I am also working on a binary that will query for the first found .ssmc file in the folder of where the binary is executed, it will then read the metadata of the archive and print to the console a list of the files in the archive and wait for the user to specify which file(s) they want. Upon the user providing their selection will decompress to a chosen location, or the folder from where it’s being executed from (haven’t made up my mind which is better.) That way you can then, in a zip in store mode (so it won’t compress anything) provide a decompression binary for each major OS (macOS, Windows and linux), the .ssmc file contain the images, a readme or anything else you may want to distribute with it.

If the binary is used for decompression it also checks the integrity of each chunk of data as it’s decompressed, that way if a single chunk is found to not having a matching hash, the application will notify the user that the archive may be corrupt. This alleviates support effort on your part if the user get’s a bad download.

Potential For Update Delivery

It could also help with distribution of updates. Should you decide to start ditributing updates that need to be catered to each individial device, instead of putting each into a zip the following could potentially be done instead:

  1. Prepare each devices’ update.
  2. If each update is a single image then feed into each into SpriteShrink. If each is a collection of files, instead of zipping it tar them instead to serialize the data, then feed each tar into SpriteShrink.
  3. With the right internal logic of the OS/frontend, the user could then open the .ssmc file containing all of the update data, the system based on some criteria would identify the correct update in the .ssmc file, decompress/hydrate the tar, pull the files from the tar and then move/copy the files to their respective locations much like the muxzips currently accomplish, thus updating the system.

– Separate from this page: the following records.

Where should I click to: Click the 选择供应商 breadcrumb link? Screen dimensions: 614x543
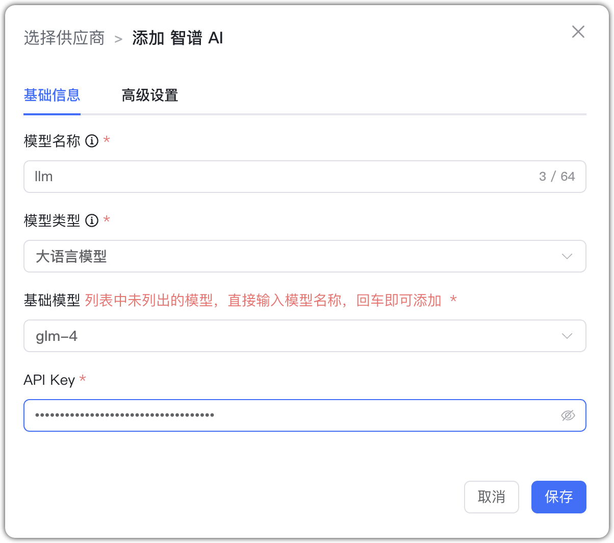tap(64, 38)
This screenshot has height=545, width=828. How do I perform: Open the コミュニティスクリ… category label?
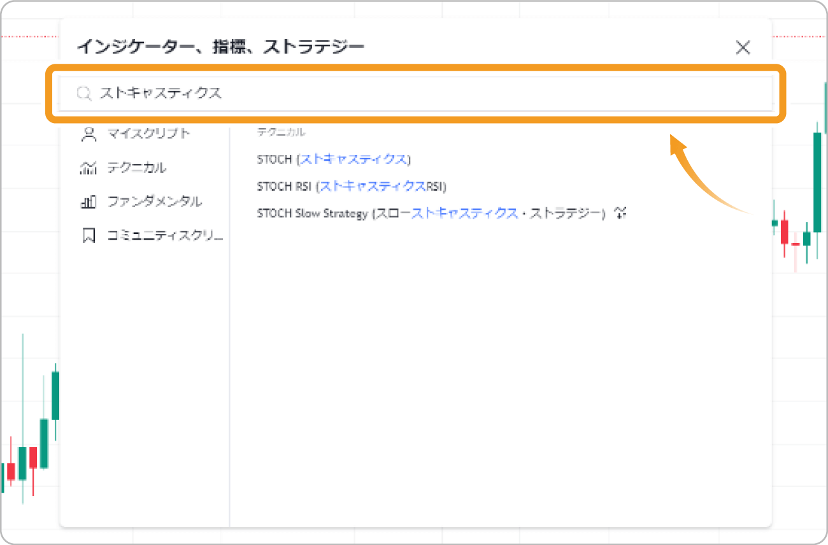pyautogui.click(x=165, y=236)

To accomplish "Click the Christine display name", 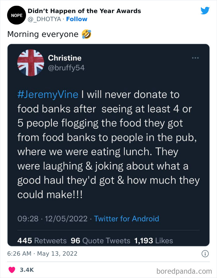I will coord(65,58).
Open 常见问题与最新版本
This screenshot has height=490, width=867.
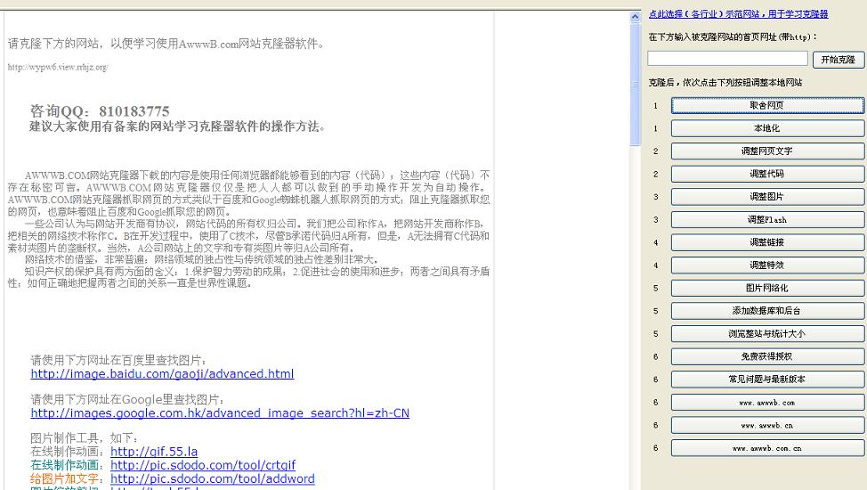[x=766, y=380]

And since the SpriteShrink binary checks each chunk as it is decompressed, this verifies update integrity as the tar is decompressed/hydrated. Again reducing potential support headaches for a circumstance where a user had a bad download or the .ssmc update archive file was corrupted upon being written to their SD card.

Game Benchmark Results

Here is a table with the benchmarks using a couple of games, which is the main/original purpose of this archive/file format:

As you can see the results are pretty good! And given the internal nature of the archive querying the information from the archive is quick so it works well over slow media like an SD card and/or network shares. This is because it doesn’t need to parse the whole archive for data in the middle or end to decompress something.

I’d love to get my hands dirty and work on the integration. Just give me a thumbs up and I’ll get to work once I get the beta of SpriteShrink out, which I am currently working toward in the next week or two.

I was remembering .7z archives, not .zip, my mistake.

I’ve been dealing with a variation of this problem for a while - instead of forcing someone to pick which rom from a set each time they want to play it I think its generally better to extract discrete roms and play those outside of having to manage the whole set. if we could someohow support referencing/loading/etc. a specific rom within the archive, that would be completely novel and worth pursuing (maybe via a fuse FS?)